AKBAŞ'IN YARATIKLARI
Guy Noel
Sıkışık, alaylı, samimi ve şeytanca kalabalıkta Akbaş'ın yaratıkları, bazen kaygılar boyunca süzülerek gelen    
büyük bir renk festivalinin ortasında heyecanla çoğalıyorlar. Büyük boyutlu tuvalleri uzaktan bakılmaya    
fevkalade tahammül edilebilir olmalarının yanı sıra, yakından gözlenip incelenmeyi de bekliyorlar.    

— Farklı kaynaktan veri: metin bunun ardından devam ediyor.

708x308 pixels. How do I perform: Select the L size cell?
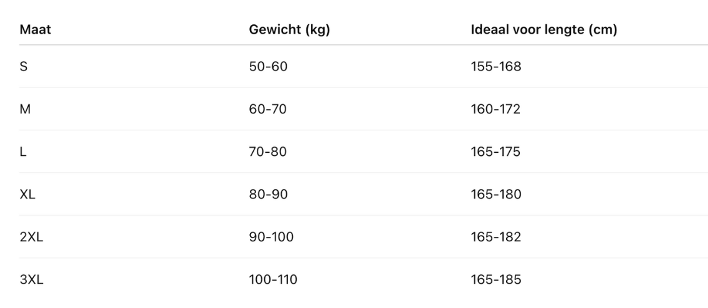(23, 152)

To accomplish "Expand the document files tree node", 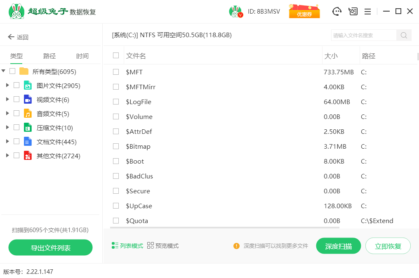I will click(x=7, y=142).
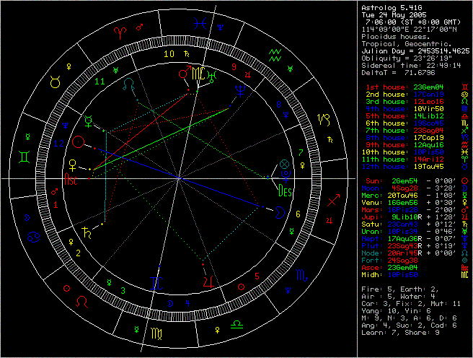
Task: Click the green Aquarius sign on outer ring
Action: 274,53
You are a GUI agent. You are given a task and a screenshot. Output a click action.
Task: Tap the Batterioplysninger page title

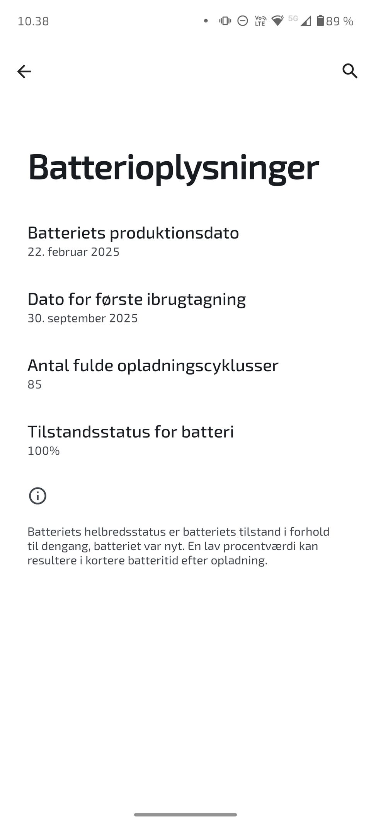(174, 167)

Akbaş'ın devamlı şaşırtıcı buluşları var. Korkunç çenesi ile zavallı bir bacağını yakalamış ısıran rengarenk    
köpek bize musallat oluyor. Çıldırmış kalabalıkların tanığı, yaratıkları arasında yaratık sanatçı, sistematik    
olarak resimlerinin ortasında geziniyor; fizikman ve moralman hep orada.

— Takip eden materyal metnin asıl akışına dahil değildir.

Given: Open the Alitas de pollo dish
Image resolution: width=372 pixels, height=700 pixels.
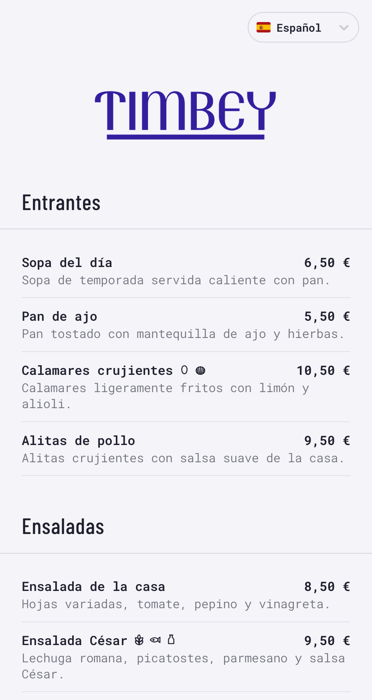Looking at the screenshot, I should click(x=78, y=441).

Akbaş'ın yapıtlarının, ikinci dereceden garip bir denge formülü olan ölçüsüz bir bulmaca gibi    
çözümlenmeleri gerekmekte. Ressamın büyük bir tutku ile boyamaya koyulduğu İnsanlığın bir titreşimi,    
kıvınımı, trajik ve komik yanları bir bütün olarak keşfedilmeye değer. Bu resimler, gerçekte, Akbaş'ın sinsi    
şeytanlarla melekler sürüsünün yan yana uçuştukları çocukluk anıları ve rüyalarının büyük yorum-deneme    
alanıdırlar. Birbirlerini görmezden gelir veya çarpışırlar, ama ilgisiz kalmaları olağan değildir. Hemen    
hemen bütün resimlerinin kalbini oluşturan sarı, bu çılgın renk, Akbaş'ın eserlerine gizli bir yorum    
zenginliği katmaktadır. Her tür kanunun, çizginin, metodun ve modanın dışında, biraz deli, ama hayal    
gücünün çok yüksek ve çarpıcı olduğu bir resmi keşfetmek ne büyük zevk.